The company's board approved the new buyback plan, which represents approximately 25% of Oddity's $804 million market capitalization. The authorization is effective immediately and will replace the company's prior $150 million repurchase program, under which Oddity had already repurchased approximately $97 million, including about $50 million year-to-date, according to the company's announcement.
Shares rose 7.9% to $13.54 in afternoon trading, building on momentum from Tuesday's gains. The move comes after the stock had declined significantly following fourth-quarter earnings, when strong results were overshadowed by concerns about the company's 2026 outlook. The stock is now trading well below its 52-week high of $79.18, though above its 52-week low of $10.80 reached earlier this year.
The buyback announcement arrives just weeks after Oddity reported record full-year 2025 results, with net revenue reaching $810 million, a 25% increase year-over-year. Fourth quarter revenue of $153 million marked 24% growth compared to the same period in 2024, while adjusted diluted earnings per share of $0.20 exceeded analyst forecasts of $0.14.
Despite these operational achievements, the company's shares had struggled after management issued a cautious outlook for early 2026, citing challenges with its largest advertising partner and rising user acquisition costs. The new repurchase program appears designed to address investor concerns by returning capital and signaling management's belief that the shares are undervalued at current levels.

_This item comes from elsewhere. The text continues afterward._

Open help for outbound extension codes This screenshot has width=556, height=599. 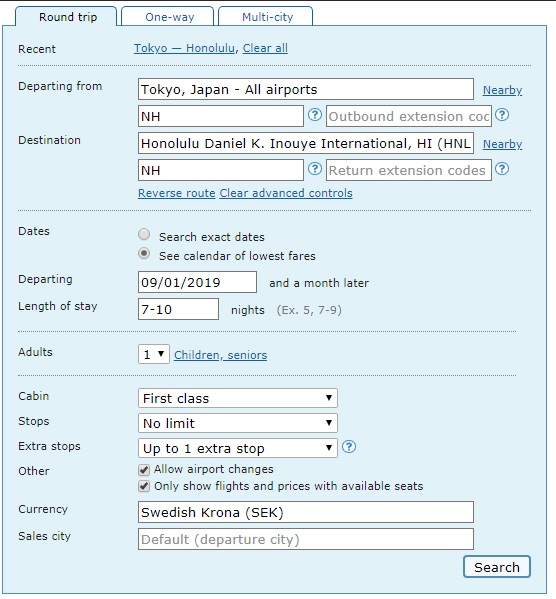502,115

Oddity Tech, the Israeli parent company of beauty brand IL MAKIAGE and SpoiledChild, has focused on building brands internally rather than pursuing acquisitions. In 2025, the company launched two new brands, including MethodIQ in the fourth quarter, expanding its portfolio beyond its core makeup and skincare offerings. The company uses artificial intelligence and data analytics to develop and market beauty products, positioning itself at the intersection of technology and consumer goods.

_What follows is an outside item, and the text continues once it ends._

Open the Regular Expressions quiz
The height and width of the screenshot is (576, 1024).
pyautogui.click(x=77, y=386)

Analysts remain broadly positive on the stock, with 8 of 11 analysts rating it a buy or strong buy, according to market data. The consensus price target of $18.22 suggests potential upside of more than 34% from current levels, despite the recent volatility. The company's price-to-earnings ratio of 7.77 times trailing earnings compares favorably to many consumer technology peers, while its 13.7% profit margin demonstrates healthy operating leverage.
The new buyback authorization, which expires on March 31, 2029, or when the allocated funds are fully utilized, provides management with flexibility to repurchase shares based on market conditions and the company's assessment of intrinsic value. Repurchases can occur through open market transactions, Rule 10b5-1 trading plans, or privately negotiated transactions, though the plan does not obligate the company to repurchase any specific number of shares.
For investors, the combination of strong revenue growth, expanding brand portfolio, and aggressive capital return program presents a compelling opportunity. However, the company's ability to navigate its advertising partnership challenges and stabilize user acquisition costs will be critical factors to watch in the coming quarters. With the buyback providing a backstop for the stock and revenue growth remaining robust, Oddity Tech appears to be taking decisive steps to restore investor confidence.